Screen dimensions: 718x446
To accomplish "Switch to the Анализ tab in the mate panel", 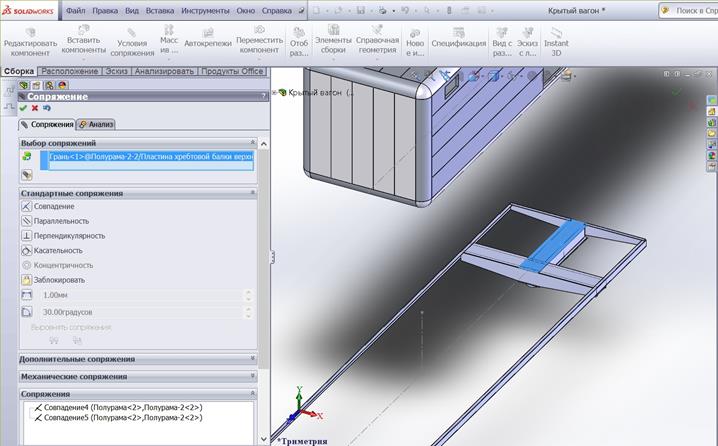I will pos(97,124).
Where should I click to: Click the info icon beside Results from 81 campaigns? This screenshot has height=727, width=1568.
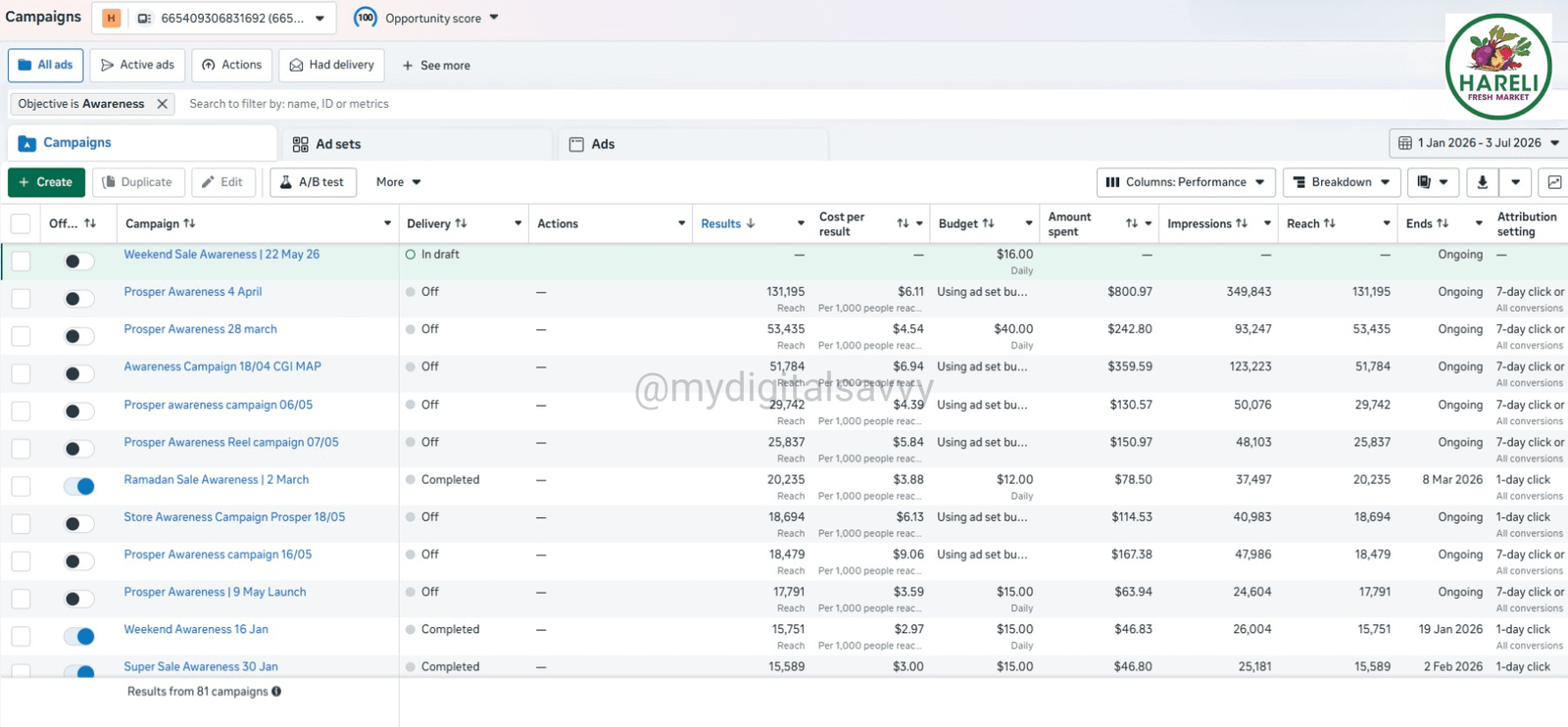[276, 692]
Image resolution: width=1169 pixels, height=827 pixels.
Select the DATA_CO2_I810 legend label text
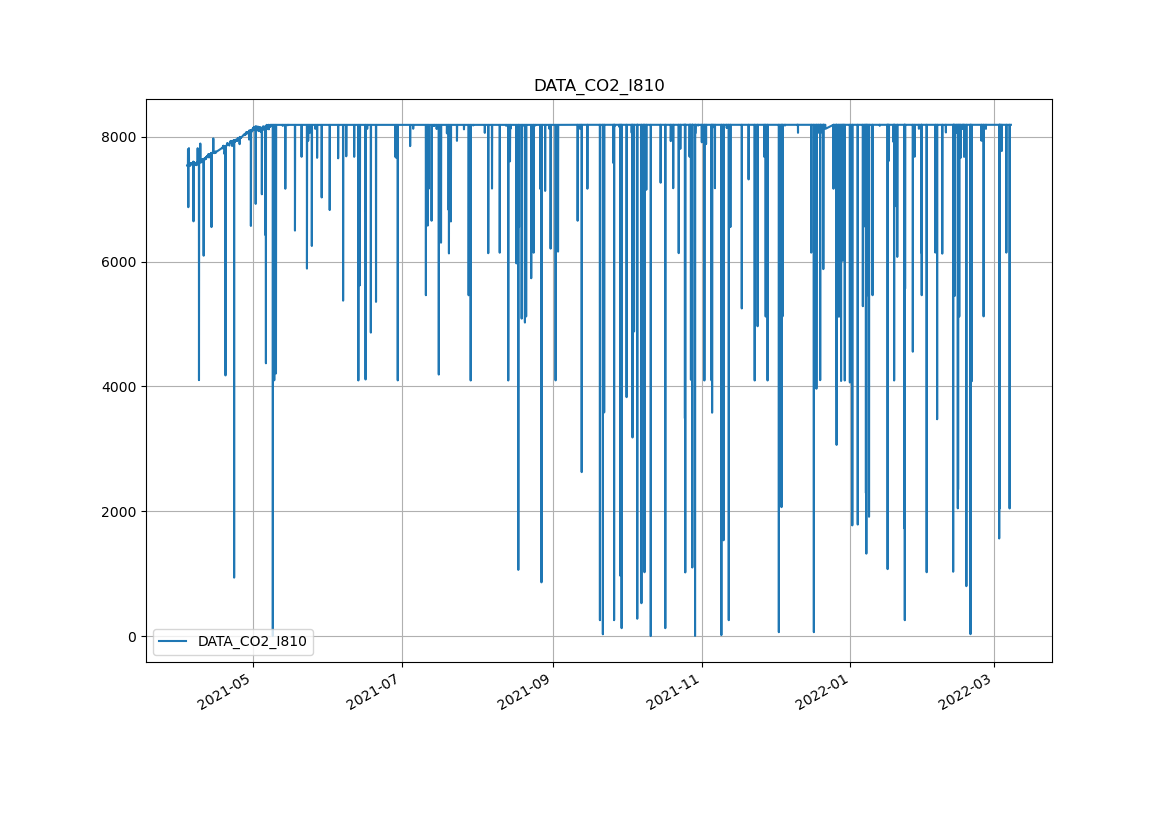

INSTRUCTIONS TO FOLLOW -
Write out the lines of the material from the one containing "Image resolution: width=1169" through the last, exactly and only those. Leave every picture out.

RESULT OF THIS TASK -
Image resolution: width=1169 pixels, height=827 pixels.
Select the DATA_CO2_I810 legend label text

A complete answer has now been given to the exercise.